WHAT IS BEING ASKED ▸
Rewrite the material from its start through the line containing "Action: point(77,94)", replacing "screenshot" with "screen image" and leaving everything else unchanged. Return only those lines.

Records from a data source
## START

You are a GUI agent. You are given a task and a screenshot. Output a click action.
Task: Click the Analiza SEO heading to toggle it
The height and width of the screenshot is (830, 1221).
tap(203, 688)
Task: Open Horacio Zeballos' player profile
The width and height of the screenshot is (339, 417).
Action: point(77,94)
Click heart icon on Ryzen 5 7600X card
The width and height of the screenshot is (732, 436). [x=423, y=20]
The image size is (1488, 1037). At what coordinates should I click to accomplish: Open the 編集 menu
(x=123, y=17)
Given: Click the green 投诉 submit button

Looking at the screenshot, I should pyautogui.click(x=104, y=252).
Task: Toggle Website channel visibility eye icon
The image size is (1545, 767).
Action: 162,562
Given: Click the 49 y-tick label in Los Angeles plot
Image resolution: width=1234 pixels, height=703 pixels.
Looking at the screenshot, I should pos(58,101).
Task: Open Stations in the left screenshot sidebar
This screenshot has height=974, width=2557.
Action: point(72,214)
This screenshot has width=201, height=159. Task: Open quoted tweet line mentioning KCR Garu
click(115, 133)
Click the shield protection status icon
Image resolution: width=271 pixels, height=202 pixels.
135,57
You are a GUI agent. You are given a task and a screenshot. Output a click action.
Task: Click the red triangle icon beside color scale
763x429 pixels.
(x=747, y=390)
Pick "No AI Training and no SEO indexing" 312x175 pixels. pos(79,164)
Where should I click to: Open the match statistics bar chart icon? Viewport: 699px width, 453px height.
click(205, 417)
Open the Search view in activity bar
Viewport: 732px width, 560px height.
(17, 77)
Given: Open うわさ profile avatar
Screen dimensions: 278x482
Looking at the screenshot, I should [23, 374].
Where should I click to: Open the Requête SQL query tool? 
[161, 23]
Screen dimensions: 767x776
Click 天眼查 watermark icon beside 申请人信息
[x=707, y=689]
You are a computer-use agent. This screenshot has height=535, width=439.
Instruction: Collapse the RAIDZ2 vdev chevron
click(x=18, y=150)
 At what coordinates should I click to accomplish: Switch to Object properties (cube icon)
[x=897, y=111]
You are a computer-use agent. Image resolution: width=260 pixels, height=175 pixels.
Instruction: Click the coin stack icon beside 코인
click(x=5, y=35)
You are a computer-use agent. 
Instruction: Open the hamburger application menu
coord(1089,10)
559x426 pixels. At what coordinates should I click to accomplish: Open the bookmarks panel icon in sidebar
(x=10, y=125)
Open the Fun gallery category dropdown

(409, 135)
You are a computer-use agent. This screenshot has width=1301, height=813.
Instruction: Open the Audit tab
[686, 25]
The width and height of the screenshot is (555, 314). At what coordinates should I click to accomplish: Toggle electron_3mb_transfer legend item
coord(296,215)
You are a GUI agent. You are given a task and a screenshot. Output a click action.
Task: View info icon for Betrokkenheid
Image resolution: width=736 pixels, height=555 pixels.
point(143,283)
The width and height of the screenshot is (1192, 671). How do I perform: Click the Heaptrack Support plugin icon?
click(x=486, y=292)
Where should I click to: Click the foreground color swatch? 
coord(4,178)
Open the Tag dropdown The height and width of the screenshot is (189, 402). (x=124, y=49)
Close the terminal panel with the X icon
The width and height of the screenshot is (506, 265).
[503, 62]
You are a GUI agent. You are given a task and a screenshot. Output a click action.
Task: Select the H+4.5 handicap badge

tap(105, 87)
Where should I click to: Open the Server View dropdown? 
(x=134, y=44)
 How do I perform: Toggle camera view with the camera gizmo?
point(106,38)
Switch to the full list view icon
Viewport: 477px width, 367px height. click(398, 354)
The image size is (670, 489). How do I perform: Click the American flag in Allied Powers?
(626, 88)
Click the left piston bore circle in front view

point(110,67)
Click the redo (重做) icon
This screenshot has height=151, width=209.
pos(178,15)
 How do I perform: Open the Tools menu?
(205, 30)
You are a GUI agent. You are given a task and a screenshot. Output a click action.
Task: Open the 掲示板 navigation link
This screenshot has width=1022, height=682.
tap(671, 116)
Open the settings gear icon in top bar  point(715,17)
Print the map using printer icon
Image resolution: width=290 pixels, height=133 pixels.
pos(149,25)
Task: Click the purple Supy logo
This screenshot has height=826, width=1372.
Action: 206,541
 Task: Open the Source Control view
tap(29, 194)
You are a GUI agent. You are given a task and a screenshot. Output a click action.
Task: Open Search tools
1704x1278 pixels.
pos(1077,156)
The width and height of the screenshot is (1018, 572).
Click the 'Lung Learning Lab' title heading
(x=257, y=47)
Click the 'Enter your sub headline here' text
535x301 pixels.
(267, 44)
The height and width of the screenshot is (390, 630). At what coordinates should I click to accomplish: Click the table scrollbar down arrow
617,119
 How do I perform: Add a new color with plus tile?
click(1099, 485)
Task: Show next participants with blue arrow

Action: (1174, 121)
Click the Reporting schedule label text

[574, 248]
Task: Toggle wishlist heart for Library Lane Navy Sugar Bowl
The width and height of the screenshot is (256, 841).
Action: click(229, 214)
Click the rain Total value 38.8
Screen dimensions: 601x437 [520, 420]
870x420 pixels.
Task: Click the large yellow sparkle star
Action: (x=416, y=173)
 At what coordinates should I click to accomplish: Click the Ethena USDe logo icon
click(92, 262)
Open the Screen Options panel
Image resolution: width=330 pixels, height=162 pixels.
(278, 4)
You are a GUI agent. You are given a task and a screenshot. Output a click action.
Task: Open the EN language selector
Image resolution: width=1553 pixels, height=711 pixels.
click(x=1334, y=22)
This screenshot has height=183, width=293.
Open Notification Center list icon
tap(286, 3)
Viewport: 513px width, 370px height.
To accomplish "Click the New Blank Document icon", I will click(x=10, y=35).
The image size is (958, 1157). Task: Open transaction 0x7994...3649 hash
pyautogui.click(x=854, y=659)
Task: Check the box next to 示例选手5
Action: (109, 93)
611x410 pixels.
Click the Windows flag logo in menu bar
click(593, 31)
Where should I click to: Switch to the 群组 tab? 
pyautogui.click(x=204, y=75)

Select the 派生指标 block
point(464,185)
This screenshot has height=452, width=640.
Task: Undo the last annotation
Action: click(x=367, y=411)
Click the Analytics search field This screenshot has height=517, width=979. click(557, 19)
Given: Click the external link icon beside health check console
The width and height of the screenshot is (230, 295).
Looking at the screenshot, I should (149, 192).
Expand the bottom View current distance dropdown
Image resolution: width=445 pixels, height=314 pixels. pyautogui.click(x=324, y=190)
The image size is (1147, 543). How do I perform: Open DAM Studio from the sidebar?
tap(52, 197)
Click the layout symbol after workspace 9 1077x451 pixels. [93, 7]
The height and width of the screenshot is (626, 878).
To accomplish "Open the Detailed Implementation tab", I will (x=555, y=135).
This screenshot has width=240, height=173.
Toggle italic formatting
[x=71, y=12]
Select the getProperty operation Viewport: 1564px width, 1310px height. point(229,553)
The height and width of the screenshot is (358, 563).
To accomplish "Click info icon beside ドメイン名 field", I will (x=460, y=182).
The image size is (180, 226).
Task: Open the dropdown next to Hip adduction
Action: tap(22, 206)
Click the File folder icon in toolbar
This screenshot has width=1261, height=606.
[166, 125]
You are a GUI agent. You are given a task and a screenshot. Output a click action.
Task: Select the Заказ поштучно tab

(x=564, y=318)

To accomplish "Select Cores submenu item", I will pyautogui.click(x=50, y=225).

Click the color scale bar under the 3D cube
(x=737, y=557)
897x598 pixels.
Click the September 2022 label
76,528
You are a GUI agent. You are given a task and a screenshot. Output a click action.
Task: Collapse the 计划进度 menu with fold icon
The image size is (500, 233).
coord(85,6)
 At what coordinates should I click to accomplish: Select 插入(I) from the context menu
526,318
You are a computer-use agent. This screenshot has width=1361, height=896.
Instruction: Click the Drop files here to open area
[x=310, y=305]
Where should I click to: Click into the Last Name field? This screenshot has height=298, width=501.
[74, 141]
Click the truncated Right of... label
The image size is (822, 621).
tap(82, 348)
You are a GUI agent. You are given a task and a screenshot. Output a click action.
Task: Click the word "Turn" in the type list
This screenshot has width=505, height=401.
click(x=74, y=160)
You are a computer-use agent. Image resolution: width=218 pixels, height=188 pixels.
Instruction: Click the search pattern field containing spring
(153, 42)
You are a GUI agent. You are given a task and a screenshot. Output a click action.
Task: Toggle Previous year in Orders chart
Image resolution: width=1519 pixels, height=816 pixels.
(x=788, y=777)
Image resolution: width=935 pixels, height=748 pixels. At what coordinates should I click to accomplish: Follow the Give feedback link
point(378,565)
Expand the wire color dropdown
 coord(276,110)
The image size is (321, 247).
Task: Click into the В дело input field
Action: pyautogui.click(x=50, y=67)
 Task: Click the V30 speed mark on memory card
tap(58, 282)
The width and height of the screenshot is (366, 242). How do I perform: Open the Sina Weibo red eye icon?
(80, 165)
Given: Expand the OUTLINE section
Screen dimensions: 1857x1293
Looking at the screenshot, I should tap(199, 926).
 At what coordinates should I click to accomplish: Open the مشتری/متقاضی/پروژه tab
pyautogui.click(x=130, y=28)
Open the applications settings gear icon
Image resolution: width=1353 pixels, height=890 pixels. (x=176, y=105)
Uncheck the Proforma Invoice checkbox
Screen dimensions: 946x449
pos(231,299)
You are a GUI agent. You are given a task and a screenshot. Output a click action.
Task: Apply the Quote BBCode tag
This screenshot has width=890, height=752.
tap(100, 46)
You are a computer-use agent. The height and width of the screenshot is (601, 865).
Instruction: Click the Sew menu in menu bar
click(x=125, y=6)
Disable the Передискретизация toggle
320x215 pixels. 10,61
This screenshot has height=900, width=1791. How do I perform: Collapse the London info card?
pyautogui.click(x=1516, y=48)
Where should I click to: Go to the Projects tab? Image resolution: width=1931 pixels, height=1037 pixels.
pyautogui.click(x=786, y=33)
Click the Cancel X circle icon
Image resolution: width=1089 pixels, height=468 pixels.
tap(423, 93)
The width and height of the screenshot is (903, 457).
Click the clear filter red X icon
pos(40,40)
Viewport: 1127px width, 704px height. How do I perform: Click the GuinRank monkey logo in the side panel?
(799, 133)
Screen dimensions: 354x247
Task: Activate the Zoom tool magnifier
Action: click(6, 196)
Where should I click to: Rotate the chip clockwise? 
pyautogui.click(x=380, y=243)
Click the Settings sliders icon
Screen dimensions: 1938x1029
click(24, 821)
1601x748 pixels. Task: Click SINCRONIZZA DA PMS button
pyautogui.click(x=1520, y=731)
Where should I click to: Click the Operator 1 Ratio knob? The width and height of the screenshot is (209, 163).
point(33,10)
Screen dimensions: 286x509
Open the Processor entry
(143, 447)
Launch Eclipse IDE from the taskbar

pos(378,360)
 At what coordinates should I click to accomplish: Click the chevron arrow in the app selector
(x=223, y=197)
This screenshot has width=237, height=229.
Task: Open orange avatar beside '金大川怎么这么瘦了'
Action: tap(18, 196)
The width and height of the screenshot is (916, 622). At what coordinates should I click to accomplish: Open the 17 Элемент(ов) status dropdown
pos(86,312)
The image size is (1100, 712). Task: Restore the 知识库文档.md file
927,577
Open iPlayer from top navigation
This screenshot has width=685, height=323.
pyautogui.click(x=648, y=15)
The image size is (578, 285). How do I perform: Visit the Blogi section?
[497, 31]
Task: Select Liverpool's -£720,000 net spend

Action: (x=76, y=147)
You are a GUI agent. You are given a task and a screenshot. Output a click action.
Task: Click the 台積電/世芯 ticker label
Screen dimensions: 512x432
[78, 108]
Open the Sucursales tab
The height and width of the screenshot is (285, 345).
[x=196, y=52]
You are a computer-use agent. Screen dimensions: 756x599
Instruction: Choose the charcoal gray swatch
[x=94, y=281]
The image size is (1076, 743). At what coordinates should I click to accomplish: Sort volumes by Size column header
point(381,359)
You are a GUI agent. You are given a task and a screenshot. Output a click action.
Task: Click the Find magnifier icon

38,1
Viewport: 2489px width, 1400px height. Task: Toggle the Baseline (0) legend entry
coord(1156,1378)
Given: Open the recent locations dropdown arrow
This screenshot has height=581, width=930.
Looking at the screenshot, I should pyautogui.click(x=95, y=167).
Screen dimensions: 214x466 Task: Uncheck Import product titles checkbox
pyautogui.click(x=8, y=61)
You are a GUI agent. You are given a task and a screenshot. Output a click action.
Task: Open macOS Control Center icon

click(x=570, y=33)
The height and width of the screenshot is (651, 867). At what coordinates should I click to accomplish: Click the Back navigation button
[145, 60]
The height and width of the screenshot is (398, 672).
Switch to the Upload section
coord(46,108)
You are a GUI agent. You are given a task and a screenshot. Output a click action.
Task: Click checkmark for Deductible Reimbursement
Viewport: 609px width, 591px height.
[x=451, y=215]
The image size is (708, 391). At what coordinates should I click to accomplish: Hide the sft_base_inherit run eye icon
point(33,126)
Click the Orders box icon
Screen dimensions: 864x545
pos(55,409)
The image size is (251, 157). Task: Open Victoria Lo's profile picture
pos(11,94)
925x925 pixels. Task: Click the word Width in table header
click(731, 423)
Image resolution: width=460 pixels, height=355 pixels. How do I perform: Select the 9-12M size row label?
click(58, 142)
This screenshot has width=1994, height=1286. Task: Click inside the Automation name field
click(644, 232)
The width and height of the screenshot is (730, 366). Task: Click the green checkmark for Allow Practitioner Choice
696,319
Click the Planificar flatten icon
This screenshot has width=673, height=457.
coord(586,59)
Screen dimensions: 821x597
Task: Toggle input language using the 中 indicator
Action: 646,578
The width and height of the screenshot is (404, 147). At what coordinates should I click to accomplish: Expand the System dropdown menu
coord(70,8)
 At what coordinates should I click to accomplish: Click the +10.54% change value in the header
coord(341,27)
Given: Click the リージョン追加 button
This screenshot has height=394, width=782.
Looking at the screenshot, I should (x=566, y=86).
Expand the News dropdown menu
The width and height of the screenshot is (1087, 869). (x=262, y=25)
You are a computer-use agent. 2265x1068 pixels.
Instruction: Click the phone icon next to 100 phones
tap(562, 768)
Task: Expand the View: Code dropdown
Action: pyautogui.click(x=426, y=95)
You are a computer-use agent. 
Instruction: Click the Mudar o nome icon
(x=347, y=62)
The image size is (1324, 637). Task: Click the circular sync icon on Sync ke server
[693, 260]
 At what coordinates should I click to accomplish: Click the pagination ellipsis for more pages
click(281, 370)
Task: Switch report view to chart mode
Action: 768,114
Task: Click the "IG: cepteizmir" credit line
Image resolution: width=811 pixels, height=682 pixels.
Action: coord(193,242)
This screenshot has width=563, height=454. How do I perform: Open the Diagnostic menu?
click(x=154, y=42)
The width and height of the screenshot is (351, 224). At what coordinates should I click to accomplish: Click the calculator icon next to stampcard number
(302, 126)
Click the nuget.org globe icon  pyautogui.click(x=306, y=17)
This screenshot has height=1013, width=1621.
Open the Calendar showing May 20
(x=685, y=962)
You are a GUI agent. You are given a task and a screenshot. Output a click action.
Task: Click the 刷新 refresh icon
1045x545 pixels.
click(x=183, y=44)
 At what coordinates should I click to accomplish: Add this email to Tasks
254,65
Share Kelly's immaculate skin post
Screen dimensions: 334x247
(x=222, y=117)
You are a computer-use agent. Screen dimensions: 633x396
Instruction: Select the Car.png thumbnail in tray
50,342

## END

TASK RESULT ▸
You are a GUI agent. You are given a task and a screen image. Output a click action.
Task: Click the Analiza SEO heading to toggle it
The height and width of the screen image is (830, 1221).
tap(203, 688)
Task: Open Horacio Zeballos' player profile
The width and height of the screen image is (339, 417).
Action: point(77,94)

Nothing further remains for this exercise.